Meet Andreas Preuninger, Mr RS, the man behind Porsche’s most hardcore road cars... and the new GT3 RS
Andreas Preuninger first came to the Isle of Man several years ago, “and ever since I’ve been wanting to come back, to do some real driving here.” This is the place for it. And, God knows, we have the cars for it. I keep having to pinch myself as I look across the car park of the famous Creg-Ny-Baa pub. It’s a litter of Porsche’s most hardcore driving weapons. And Preuninger is the man responsible for each and every one of them.
OK, not quite. The 1973 Carrera RS was a tad before his time, but earns its position here as the granddaddy of the car we are celebrating: the GT3 RS. Preuninger is the head of Porsche’s GT cars division. This has to rank as one of the juiciest jobs in the whole car industry. Porsche makes great sports cars. His job is to make them greater.
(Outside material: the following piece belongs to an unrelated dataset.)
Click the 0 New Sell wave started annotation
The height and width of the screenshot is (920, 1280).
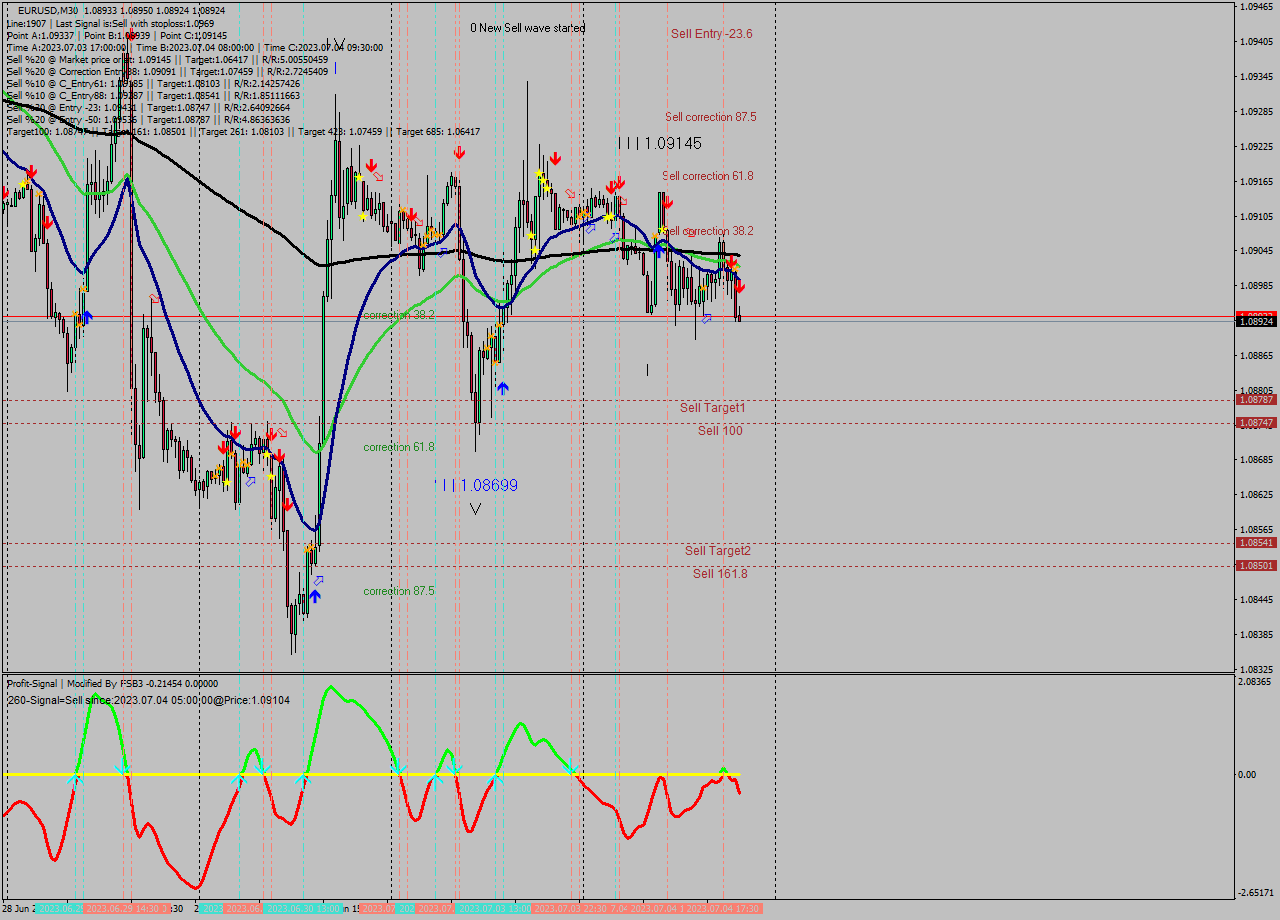(525, 28)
The lengths he and his team go to to achieve this are second to none. Across the car park sits the car that’s just been superseded, the first-generation 991 GT3 RS. At this point, I’d like to point out that there will probably be a lot of unavoidable model designation geekery in this piece. It comes with the territory, unfortunately. Preuninger’s job is to work the details, to hone each car until it’s as sharp as his own cheekbones. Necessarily, that means the words have to follow suit. Anyway, back to the 991.1 (as opposed to 991.2, which is the new car, or 997.1 and 997.2, which came before the 991.1; and the 996.2, which was the first GT3 RS, but I digress). It had a magnesium roof. Not carbon, because that would have weighed more. Yet to save less than a solitary kilo, Porsche went to extraordinary lengths: the magnesium was sourced in Malaysia and shaped in Canada before being shipped to Germany for fitting to the car.